PASSAGE PROVIDED:
○ ○ ○
Case study

Knowledge OS

A map of research fields as evolving problems, built on 14,400 real papers.

Python · scikit-learn · SQLite · OpenAlex · React 19 · Vite · TypeScript Live ↗ Code ↗

Knowledge OS landing page with the knowledge graph — Knowledge OS, live: browse a field as a problem, not a reading list.

The problem

Research tools hand you papers, a long list of PDFs to wade through. They quietly skip the thing you actually want to know: how a field got here. What was tried, what flopped, what won, and what's still wide open. Knowledge OS flips that around. You browse a field as a problem, on a real map, instead of as a folder of citations.

It runs on real data: 14,400 papers and ~379k citations from OpenAlex, sorted into 36 computer-science problems and the sub-problems hiding inside them.

Architecture

A build-time Python pipeline turns a live citation graph into static JSON. Everything at runtime happens in the browser.

The engine is layered, L0 through L6: ingest OpenAlex into SQLite, extract problems and sub-problems with TF-IDF and K-means, compute evolution timelines and a citation "universe" graph, then run a retrieval agent and an "AI Scientist" that points out bridge opportunities between fields. A static export (export_static.py) turns the corpus database into the JSON the React and Vite app reads. Nothing paid sits in the hot path.

Key decisions & trade-offs

Static, client-side, $0 to run. The whole corpus is precomputed to JSON and served from a CDN, so there's no backend, no database, and no API keys at runtime. The trade-off: refreshing the data means re-running the pipeline, not firing a live query.
In-browser retrieval agent instead of an LLM API. Answers are retrieved and synthesized over committed data, so there's no bill and nothing leaks to a third party. The trade-off: it's grounded retrieval, not open-ended generation. By design it would rather say less than hallucinate.
TF-IDF and K-means for sub-problem extraction. Cheap, deterministic, and explainable, with the per-paper LLM path built but switched off by default. The trade-off: clustering is coarser than LLM-grade extraction, which is on the roadmap.
○ ○ ○
PROVIDED RECORDS:

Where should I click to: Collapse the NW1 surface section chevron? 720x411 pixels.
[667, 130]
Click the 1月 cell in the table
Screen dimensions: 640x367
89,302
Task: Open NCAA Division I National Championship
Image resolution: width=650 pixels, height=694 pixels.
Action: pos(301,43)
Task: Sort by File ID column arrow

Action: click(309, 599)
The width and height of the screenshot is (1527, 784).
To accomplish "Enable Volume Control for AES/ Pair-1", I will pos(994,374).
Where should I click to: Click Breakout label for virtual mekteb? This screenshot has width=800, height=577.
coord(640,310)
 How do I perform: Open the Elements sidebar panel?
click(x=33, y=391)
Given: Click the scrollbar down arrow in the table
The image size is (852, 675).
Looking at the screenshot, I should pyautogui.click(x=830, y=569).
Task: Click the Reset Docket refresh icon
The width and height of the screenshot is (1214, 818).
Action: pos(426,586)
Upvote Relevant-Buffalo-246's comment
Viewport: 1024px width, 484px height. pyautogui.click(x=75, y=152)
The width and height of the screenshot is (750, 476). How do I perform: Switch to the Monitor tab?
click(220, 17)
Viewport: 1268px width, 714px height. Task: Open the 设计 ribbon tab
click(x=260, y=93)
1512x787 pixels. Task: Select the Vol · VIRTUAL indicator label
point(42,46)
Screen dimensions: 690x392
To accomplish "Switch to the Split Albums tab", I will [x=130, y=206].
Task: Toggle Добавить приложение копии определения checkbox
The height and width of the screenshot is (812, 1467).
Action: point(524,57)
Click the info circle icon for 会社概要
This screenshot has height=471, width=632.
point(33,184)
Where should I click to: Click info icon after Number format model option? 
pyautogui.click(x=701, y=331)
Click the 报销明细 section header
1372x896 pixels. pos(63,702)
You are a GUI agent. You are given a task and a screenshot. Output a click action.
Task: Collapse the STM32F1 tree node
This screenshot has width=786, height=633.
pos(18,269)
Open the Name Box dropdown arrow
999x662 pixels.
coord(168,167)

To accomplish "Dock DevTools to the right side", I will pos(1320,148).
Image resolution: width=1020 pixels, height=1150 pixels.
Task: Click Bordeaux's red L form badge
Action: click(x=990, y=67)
○ ○ ○
WHAT THIS TASK INVOLVES: Pick up the Knowledge OS case study after its final sentence and keep writing it.

EXERCISE RESULT:
The hardest part

OpenAlex is real-world data, which means the corpus is gloriously messy: odd titles, citation counts that split or double, sparse and duplicated edges. Feeding that straight into TF-IDF and K-means produced "problems" that were really just noise, clusters that didn't map to anything a person would recognise as a field.

Getting it to read cleanly took two passes: normalising the citation graph before clustering, deduping edges and reconciling the split counts so the signal wasn't drowned out, and then tuning the feature extraction until the clusters lined up with real, nameable problems. The guiding rule was to surface the mess honestly rather than paper over it, so the occasional odd title stays visible instead of hiding behind a confident lie.

Outcome

Live at evolve-snowy.vercel.app with 14,400 papers, ~379k citations, and 36 CS problems.
Runs at $0 on static hosting, scales through a CDN, and ships with a test suite (tests/test_knowledge_os.py).
Features: problem-first navigation, evolution timelines, a ⌘K research agent, a knowledge graph, and an "AI Scientist" that finds bridge opportunities across fields.

What I'd do next

From the roadmap: LLM-grade problem extraction across the full corpus, scaling toward 500k papers, and pushing past computer science. The engine is domain-agnostic, so widening it is basically one ingest filter away.